Pose Estimation of Specular and Symmetrical Objects
This addresses a long-standing challenge in robotics for handling ubiquitous specular and textureless metallic components, though it appears incremental by building on existing CNN-based methods.
The paper tackles the problem of 6D pose estimation for specular and symmetrical objects using only a monocular RGB camera, proposing a data-driven solution with a cost function for symmetry handling and demonstrating experimental results that show the system's feasibility.

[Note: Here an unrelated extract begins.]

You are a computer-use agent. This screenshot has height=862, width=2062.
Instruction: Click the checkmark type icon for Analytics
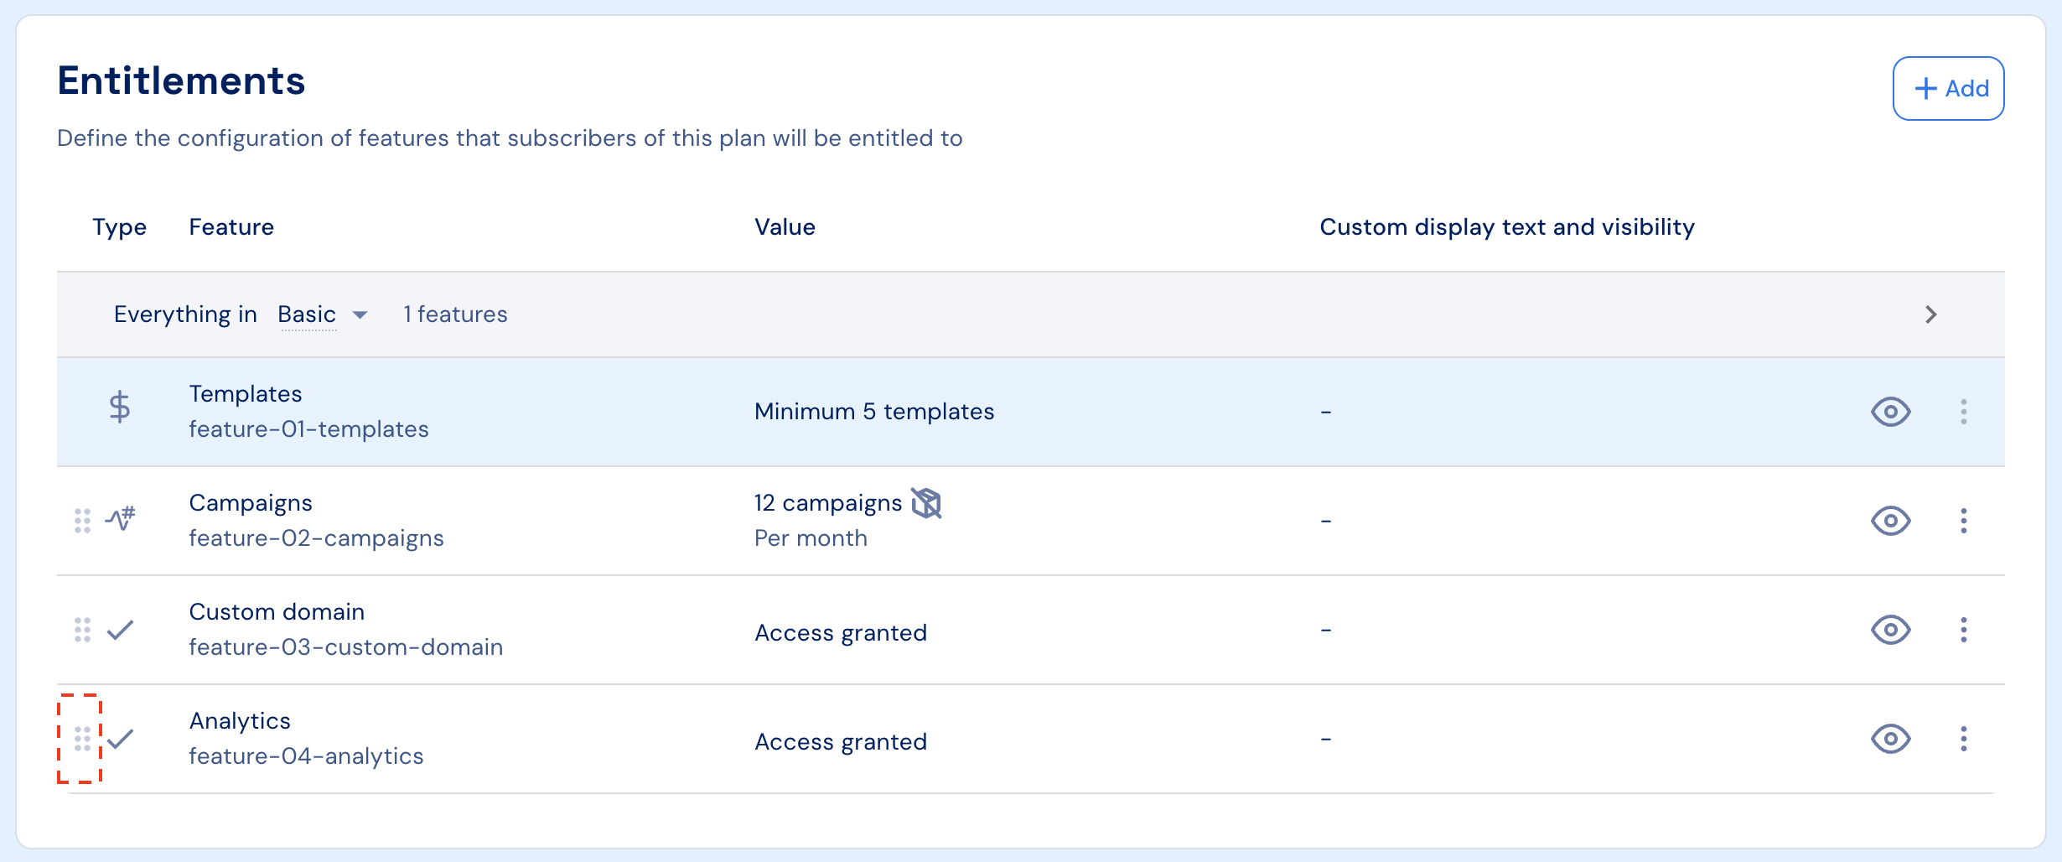(120, 739)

In the robotic industry, specular and textureless metallic components are ubiquitous. The 6D pose estimation of such objects with only a monocular RGB camera is difficult because of the absence of rich texture features. Furthermore, the appearance of specularity heavily depends on the camera viewpoint and environmental light conditions making traditional methods, like template matching, fail. In the last 30 years, pose estimation of the specular object has been a consistent challenge, and most related works require massive knowledge modeling effort for light setups, environment, or the object surface. On the other hand, recent works exhibit the feasibility of 6D pose estimation on a monocular camera with convolutional neural networks(CNNs) however they mostly use opaque objects for evaluation. This paper provides a data-driven solution to estimate the 6D pose of specular objects for grasping them, proposes a cost function for handling symmetry, and demonstrates experimental results showing the system's feasibility.